## SUPPLIED RECORDS
Start of Block
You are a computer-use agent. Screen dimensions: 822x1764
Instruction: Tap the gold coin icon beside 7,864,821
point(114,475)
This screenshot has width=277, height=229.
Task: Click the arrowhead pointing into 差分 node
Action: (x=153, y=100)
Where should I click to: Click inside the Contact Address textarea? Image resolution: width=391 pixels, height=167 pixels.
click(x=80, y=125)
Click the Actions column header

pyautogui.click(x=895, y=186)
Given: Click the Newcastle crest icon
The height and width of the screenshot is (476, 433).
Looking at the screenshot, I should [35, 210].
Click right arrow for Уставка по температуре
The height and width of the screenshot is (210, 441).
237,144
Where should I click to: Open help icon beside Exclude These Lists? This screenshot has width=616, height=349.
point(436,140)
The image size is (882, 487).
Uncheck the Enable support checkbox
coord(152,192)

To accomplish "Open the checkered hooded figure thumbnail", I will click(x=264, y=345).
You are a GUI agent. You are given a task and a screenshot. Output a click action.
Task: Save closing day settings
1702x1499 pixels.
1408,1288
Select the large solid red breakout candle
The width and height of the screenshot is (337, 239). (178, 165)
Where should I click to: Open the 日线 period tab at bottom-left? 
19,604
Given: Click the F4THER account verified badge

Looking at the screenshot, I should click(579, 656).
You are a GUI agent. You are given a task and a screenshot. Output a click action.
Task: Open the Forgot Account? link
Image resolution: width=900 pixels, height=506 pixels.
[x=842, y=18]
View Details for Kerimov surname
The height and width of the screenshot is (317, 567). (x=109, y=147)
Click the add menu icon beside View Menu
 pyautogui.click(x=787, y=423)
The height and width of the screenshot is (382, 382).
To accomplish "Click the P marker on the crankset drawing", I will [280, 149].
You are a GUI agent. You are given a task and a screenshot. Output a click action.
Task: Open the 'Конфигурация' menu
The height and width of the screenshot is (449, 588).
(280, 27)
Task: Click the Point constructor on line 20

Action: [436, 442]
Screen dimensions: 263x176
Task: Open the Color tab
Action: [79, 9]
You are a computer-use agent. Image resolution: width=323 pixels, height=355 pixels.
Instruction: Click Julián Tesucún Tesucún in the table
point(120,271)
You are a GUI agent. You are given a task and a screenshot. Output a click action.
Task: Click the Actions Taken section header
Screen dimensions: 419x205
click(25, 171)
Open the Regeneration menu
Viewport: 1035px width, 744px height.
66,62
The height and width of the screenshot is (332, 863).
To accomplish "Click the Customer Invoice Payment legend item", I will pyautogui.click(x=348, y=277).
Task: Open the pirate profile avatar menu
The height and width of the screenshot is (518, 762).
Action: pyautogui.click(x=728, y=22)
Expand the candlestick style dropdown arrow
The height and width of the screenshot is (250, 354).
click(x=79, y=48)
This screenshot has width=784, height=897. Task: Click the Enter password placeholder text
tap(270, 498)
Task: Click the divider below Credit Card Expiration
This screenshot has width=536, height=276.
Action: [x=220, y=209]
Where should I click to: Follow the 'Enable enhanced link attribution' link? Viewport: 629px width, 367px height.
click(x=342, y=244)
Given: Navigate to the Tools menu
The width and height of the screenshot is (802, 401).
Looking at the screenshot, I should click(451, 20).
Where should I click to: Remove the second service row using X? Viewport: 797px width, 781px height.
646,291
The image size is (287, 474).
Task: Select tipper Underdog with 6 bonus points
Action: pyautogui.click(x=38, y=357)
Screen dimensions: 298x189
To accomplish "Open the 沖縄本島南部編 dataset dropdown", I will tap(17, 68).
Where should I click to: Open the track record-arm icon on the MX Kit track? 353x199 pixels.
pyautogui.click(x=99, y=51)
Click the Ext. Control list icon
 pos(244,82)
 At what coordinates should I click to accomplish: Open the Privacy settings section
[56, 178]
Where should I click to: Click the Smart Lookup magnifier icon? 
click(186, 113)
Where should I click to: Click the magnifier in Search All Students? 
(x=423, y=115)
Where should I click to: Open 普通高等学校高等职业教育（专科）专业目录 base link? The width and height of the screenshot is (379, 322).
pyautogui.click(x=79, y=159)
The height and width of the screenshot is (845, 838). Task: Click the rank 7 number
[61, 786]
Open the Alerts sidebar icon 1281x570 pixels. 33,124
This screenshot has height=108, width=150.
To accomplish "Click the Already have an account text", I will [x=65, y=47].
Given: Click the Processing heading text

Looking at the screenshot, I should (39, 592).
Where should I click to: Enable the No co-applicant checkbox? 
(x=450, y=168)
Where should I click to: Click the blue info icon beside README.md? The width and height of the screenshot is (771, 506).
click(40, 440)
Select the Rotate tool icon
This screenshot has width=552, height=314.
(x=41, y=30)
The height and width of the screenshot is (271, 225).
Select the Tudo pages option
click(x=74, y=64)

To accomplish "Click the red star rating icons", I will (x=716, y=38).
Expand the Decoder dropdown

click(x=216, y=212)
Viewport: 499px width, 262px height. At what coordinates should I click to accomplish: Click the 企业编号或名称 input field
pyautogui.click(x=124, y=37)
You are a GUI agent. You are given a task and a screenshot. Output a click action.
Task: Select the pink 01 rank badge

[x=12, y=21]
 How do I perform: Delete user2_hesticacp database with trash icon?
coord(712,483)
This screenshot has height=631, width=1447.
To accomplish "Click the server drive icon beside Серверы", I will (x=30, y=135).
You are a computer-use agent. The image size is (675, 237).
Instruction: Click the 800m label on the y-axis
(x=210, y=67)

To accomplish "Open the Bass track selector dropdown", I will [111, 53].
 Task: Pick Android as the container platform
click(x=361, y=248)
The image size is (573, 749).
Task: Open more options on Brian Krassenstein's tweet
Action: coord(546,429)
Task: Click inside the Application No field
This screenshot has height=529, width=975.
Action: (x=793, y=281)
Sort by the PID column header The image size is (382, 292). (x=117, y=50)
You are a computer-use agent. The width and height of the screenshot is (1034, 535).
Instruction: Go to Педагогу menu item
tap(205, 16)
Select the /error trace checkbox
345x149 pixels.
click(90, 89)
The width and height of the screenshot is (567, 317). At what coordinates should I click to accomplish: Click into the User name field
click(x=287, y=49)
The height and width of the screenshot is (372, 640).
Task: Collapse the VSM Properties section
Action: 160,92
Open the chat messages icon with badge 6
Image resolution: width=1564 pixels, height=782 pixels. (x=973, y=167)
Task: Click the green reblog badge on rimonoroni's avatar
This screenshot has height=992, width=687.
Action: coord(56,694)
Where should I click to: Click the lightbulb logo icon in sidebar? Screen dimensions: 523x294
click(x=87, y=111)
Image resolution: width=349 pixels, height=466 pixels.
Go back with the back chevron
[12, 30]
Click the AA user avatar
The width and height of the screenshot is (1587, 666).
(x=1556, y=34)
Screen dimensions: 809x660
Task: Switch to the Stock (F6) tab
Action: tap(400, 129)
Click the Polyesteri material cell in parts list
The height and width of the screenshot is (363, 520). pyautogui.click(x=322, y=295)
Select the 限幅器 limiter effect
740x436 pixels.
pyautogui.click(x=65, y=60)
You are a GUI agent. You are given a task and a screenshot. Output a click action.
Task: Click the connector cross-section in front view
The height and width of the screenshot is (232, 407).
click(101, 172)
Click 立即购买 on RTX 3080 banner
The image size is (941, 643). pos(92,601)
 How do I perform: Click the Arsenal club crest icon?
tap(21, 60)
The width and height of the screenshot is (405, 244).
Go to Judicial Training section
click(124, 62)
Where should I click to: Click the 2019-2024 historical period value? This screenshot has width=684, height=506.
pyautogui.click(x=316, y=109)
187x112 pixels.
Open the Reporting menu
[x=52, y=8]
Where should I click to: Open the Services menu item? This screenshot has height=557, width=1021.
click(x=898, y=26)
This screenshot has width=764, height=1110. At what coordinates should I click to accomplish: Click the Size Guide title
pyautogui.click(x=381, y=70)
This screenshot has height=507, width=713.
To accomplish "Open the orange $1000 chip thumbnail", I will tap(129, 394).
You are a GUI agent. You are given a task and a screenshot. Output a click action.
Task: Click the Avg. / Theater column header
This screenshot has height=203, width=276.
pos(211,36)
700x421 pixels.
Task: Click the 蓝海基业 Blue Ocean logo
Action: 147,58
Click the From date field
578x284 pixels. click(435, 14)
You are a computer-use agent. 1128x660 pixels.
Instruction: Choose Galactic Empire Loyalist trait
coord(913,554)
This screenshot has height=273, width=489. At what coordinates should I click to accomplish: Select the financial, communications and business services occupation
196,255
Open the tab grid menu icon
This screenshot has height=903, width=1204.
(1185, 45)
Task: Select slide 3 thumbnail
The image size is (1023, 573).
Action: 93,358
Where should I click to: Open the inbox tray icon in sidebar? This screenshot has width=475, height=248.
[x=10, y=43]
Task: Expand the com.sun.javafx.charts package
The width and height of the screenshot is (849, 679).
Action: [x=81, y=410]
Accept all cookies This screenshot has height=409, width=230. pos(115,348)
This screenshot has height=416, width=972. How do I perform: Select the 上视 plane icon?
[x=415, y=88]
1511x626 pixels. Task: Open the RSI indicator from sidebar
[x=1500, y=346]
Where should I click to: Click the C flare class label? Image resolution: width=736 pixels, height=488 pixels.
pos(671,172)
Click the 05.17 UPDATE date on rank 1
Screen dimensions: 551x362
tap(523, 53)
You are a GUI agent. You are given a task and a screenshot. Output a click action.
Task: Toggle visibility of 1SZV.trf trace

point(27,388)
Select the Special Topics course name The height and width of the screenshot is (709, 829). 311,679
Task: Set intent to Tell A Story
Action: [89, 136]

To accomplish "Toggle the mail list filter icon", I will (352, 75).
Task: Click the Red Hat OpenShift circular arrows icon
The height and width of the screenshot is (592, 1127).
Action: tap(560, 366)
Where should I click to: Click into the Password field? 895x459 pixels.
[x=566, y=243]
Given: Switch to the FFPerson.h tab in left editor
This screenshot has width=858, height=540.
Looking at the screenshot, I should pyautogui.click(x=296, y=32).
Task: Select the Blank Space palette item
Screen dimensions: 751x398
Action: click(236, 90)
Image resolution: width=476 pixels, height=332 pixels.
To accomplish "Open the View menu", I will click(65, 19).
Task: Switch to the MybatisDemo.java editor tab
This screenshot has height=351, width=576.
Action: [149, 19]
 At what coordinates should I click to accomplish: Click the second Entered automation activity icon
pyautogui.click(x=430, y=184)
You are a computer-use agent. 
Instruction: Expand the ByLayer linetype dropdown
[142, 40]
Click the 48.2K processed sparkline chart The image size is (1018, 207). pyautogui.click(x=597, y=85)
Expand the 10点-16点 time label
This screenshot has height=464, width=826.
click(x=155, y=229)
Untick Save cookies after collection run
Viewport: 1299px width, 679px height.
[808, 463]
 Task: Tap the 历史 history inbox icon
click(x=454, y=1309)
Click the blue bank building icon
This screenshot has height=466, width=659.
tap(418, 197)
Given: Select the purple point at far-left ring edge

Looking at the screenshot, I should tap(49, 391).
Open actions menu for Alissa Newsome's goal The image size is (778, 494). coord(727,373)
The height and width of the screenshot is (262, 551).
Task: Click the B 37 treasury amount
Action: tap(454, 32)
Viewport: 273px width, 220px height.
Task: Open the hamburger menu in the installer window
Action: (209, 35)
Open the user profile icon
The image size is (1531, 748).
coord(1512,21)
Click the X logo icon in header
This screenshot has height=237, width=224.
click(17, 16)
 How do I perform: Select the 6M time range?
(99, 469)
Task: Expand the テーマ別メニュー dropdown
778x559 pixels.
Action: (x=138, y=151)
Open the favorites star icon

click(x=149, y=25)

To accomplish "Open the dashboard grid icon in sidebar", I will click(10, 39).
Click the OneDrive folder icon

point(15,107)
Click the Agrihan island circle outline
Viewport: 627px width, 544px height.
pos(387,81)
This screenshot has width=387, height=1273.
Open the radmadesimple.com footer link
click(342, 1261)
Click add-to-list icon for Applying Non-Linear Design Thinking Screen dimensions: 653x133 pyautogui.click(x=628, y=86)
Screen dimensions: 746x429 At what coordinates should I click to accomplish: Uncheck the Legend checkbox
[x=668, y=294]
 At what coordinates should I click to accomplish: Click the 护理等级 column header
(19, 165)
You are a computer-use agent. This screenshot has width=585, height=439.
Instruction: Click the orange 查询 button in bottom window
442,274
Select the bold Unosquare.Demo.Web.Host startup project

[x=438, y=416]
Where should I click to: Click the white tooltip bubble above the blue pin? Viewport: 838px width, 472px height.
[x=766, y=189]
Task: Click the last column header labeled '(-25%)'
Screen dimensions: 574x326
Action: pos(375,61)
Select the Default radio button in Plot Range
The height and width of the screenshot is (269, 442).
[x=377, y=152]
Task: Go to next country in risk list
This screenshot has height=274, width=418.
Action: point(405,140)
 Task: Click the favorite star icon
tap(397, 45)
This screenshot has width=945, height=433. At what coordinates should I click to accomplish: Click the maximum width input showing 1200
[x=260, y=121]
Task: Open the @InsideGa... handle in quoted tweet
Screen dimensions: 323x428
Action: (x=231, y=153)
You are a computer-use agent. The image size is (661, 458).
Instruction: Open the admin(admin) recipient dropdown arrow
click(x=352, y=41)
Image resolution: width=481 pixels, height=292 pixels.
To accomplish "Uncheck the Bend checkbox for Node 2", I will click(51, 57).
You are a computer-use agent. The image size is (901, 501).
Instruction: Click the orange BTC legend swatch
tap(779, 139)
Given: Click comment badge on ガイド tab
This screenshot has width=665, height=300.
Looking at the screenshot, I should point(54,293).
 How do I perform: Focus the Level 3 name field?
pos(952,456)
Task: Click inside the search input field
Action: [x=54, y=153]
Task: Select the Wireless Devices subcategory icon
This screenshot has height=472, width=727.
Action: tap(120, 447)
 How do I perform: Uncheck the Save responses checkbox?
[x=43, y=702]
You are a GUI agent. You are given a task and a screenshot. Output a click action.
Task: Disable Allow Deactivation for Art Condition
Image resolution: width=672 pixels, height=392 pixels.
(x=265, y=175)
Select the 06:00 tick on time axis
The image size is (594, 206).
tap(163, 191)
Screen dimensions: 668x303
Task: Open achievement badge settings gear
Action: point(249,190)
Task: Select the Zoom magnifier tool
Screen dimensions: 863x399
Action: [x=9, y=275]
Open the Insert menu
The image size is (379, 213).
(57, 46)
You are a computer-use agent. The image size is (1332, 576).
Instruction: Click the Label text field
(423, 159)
End of Block
## WHAT YOU NEED TO DO
Set down, exactly as they appear above, all lines from the one that has "How do I perform: Delete" down to the one that has "You are a computer-use agent. The image size is (675, 237).", including those two and no others.

## RESULT OF THE TASK
 How do I perform: Delete user2_hesticacp database with trash icon?
coord(712,483)
This screenshot has height=631, width=1447.
To accomplish "Click the server drive icon beside Серверы", I will (x=30, y=135).
You are a computer-use agent. The image size is (675, 237).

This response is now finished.